Farmland is being developed for tourism at a rate of 1,000 hectare per year

 

KELANGKAAN AIR

● 7 juta pengunjung tahunan menuntut quanitities besar air tawar. Permintaan yang ditimbulkan oleh peningkatan populasi ini membutuhkan kapasitas lebih besar dari pulau dapat mendistribusikan. Indikator forsee peningkatan tahunan pariwisata.

 

● Pada 2015, kekurangan air diharapkan di wilayah selatan lebih berkembang.

 

● Penggunaan air di hotel dan vila-vila jauh melebihi penggunaan oleh sawah dan rumah-rumah tradisional.

 

● Permintaan baru ini telah dibebani ekosistem buatan yang tepat bahwa subak telah menciptakan di pulau dan terganggu pengelolaan sumber daya tradisional.

 

● Hotel dan pembangunan villa telah terfragmentasi daerah pertanian, kanal-kanal dari subak dan habitat alami, mengganggu aliran air.

1.7 

JUTA ORANG BALI telah kehilangan akses ke air bersih

 

KERAWANAN PANGAN

● Peristiwa cuaca ekstrim Belum pernah terjadi sebelumnya yang disebabkan oleh perubahan iklim telah bingung jadwal tanam dan panen hancur.

 

● Ketergantungan pada mono-tanaman tidak meninggalkan ruang untuk makanan alternatif atau penjualan dalam kasus musim yang buruk.

 

● Bali menjalankan risiko tidak mampu tumbuh makanan sendiri sebagai nilai menurun petani dan kerja dicari di tempat lain.

● Peristiwa cuaca ekstrim Belum pernah terjadi sebelumnya yang disebabkan oleh perubahan iklim telah bingung jadwal tanam dan panen hancur.

● Ketergantungan pada mono-tanaman tidak meninggalkan ruang untuk makanan alternatif atau penjualan dalam kasus musim yang buruk.

● Bali menjalankan risiko tidak mampu tumbuh makanan sendiri sebagai nilai menurun petani dan kerja dicari di tempat lain.

Bali mengimpor 600,000 ton beras per tahun

 

 

KETIMPANGANG EKONOMI

● Meskipun wisatawan datang ke Bali untuk mengagumi keindahan sawah, para petani menerima manfaat ekonomi langsung dari kunjungan mereka.

 

● Penggunaan lahan hukum yang membatasi penjualan lahan pertanian tidak pernah mengakui bahwa satu-satunya aset petani adalah tanahnya atau menyediakan kesempatan untuk memperbaiki prospek keuangan mereka.

 

● Pariwisata telah memberikan Bali GNP tertinggi ke-3 di Indonesia, namun karena penduduk bergerak ke kelas menengah, petani yang tertinggal.

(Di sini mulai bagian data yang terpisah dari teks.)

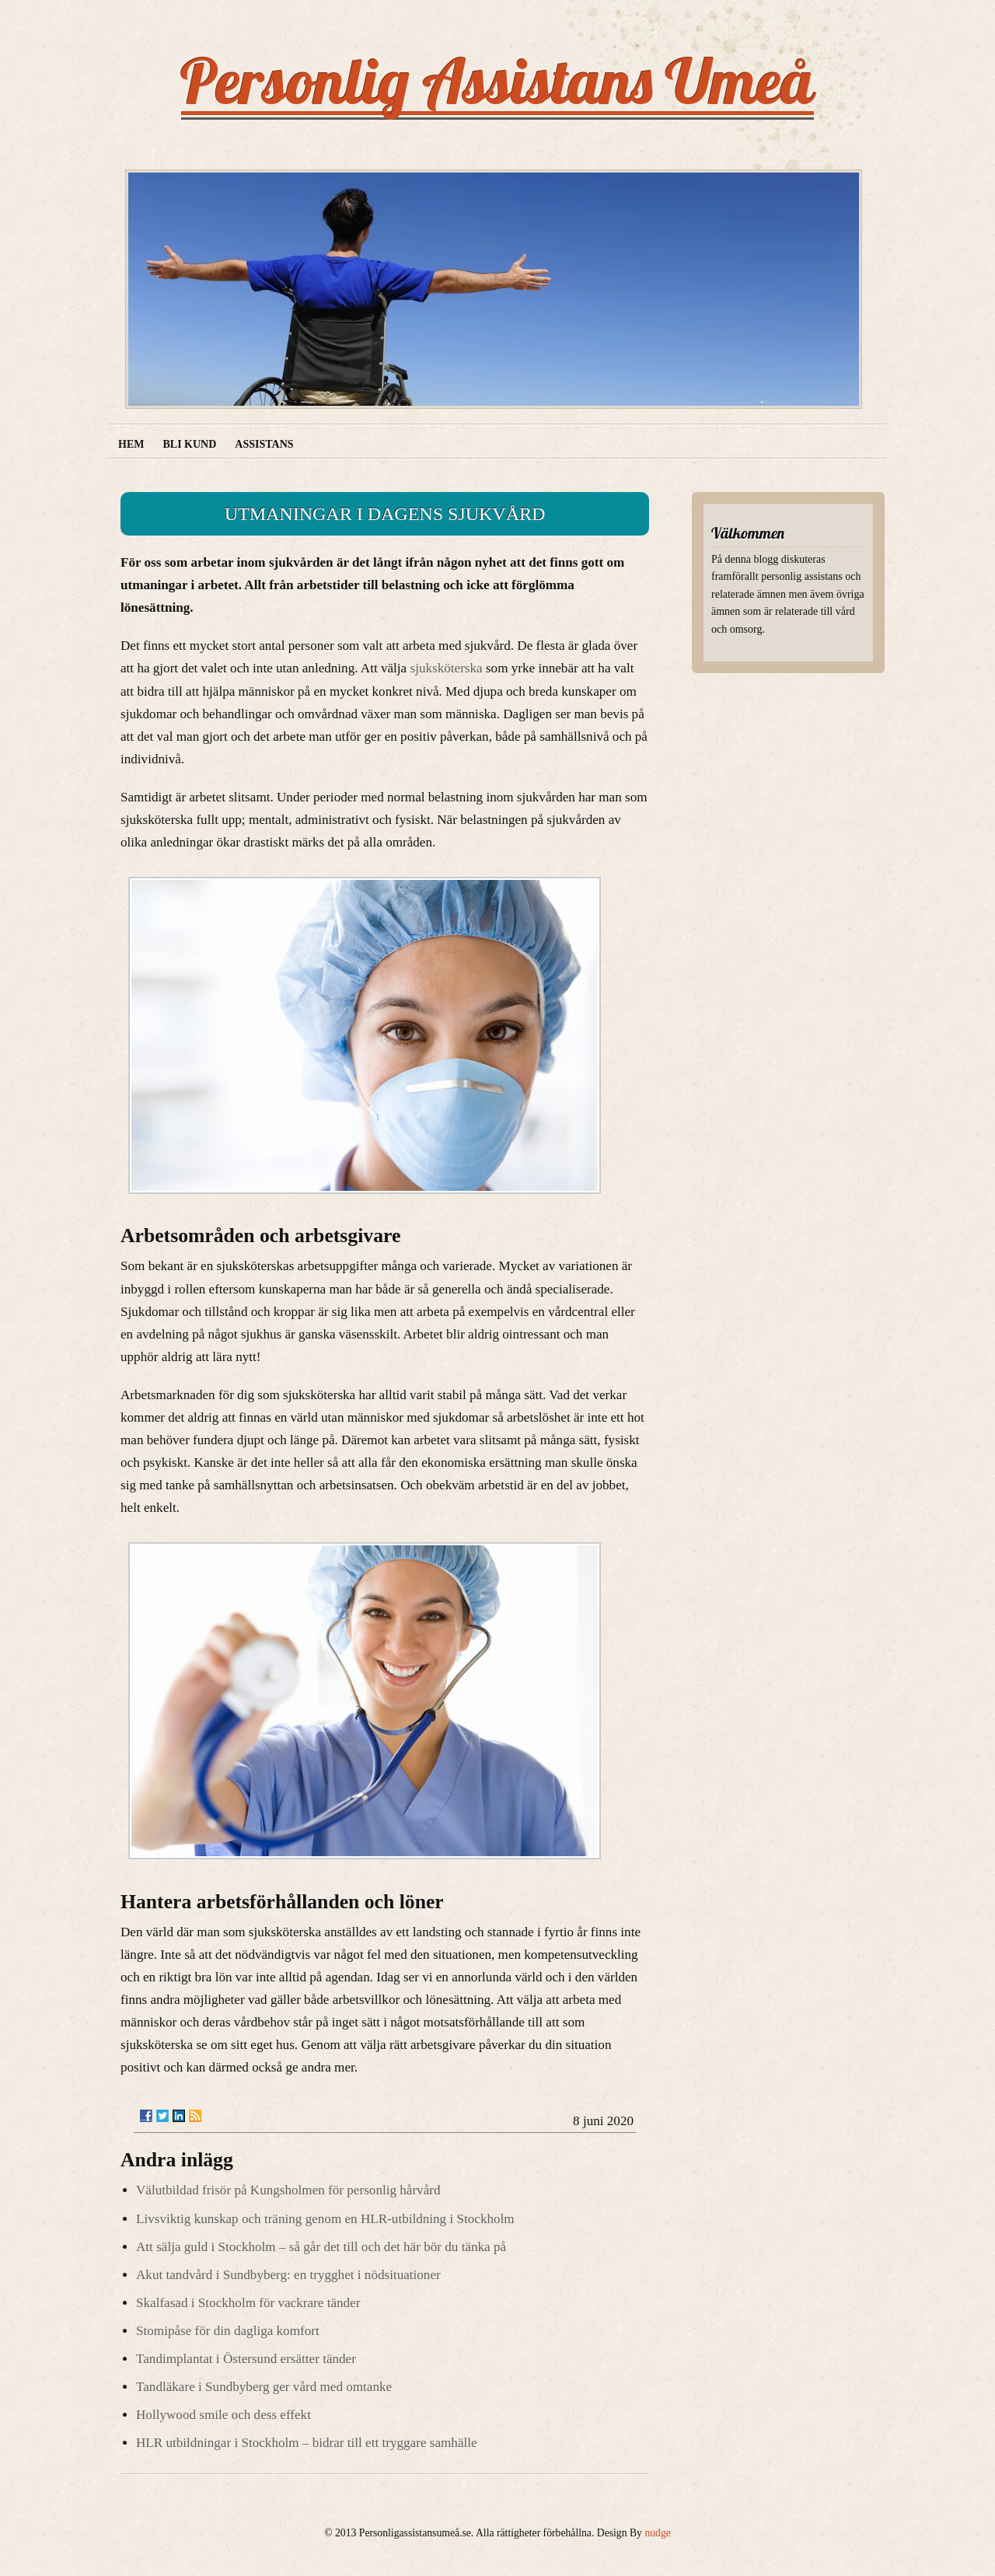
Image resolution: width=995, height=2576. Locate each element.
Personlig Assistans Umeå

98% dari keluarga Bali bertani, tapi 78% memperoleh pendapatan dari sumber lain

 

MASALAH KESEHATAN

  

● Pupuk kimia dan pestisida yang digunakan dalam pertanian telah meningkatkan tingkat kanker di kalangan penduduk.

 

● Produk kimia juga memasuki meja air, membunuh spesies air dan membahayakan pasokan air minum publik.

 

● Kebanyakan orang Bali makan dalam jumlah besar dari nasi putih hibrida yang memiliki kandungan gizi dan serat dan memiliki indeks glukosa tinggi, menciptakan paradoks kelaparan nutrisi dan diabetes.

 

● Kurangnya nutrisi dalam makanan sehari-hari standar menyebabkan sejumlah masalah kesehatan lain yang membuat beban keuangan yang besar pada masyarakat dan menghambat gaya hidup aktif. Hubungan antara diet dan kesehatan belum ditekankan dalam pendidikan.

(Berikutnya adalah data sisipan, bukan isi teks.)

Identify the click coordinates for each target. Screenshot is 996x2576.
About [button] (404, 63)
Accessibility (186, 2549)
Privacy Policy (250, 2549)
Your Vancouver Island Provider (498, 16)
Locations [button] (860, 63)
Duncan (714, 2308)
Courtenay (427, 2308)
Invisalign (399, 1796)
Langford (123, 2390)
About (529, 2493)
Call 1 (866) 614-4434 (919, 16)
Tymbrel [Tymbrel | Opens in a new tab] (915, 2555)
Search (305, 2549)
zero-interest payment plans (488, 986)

7.6 juta orang Indonesia mimiliki diabetes

 

 

RUGI IDENTITAS

● Budidaya padi dan panen adalah karunia yang diberikan kepada Bali oleh Dewi Sri , Dewi Padi . Air, hadiah dari Dewi Danau , adalah aspek yang paling penting tunggal doa Bali , ritual dan kehidupan . Meskipun budaya Bali tetap sangat utuh melalui kolonialisme , pendudukan dan globalisasi , ancaman baru yang ditimbulkan pertanian akhirnya bisa membongkar dasar identitas Bali .

 

● Industri pariwisata telah menciptakan kelas menengah baru dengan nilai-nilai Barat yang baru yang sering bertentangan dengan kepentingan masyarakat tradisional .

 

● Meskipun Bali tetap mempertahankan warisan budaya dan spiritual melalui sejarah panjang pendudukan , penjajahan dan globalisasi , meningkatnya jumlah wisatawan di pulau ini serta kesenjangan yang tumbuh antara industri pariwisata dan sektor lainnya akhirnya mulai menempatkan beban pada tradisional nilai-nilai .

 

● spekulasi real estat telah menciptakan gelembung real estate yang saat ini memungkinkan keluarga untuk menjual lahan pertanian leluhur mereka untuk keuntungan selangit . Kecuali untuk beberapa kota besar , harga di sini lebih tinggi daripada di Amerika Serikat . Karena ini , tantangan etika telah meningkat sebagai orang mengubah cara mereka berpikir ; keuntungan pribadi atas masyarakat yang baik .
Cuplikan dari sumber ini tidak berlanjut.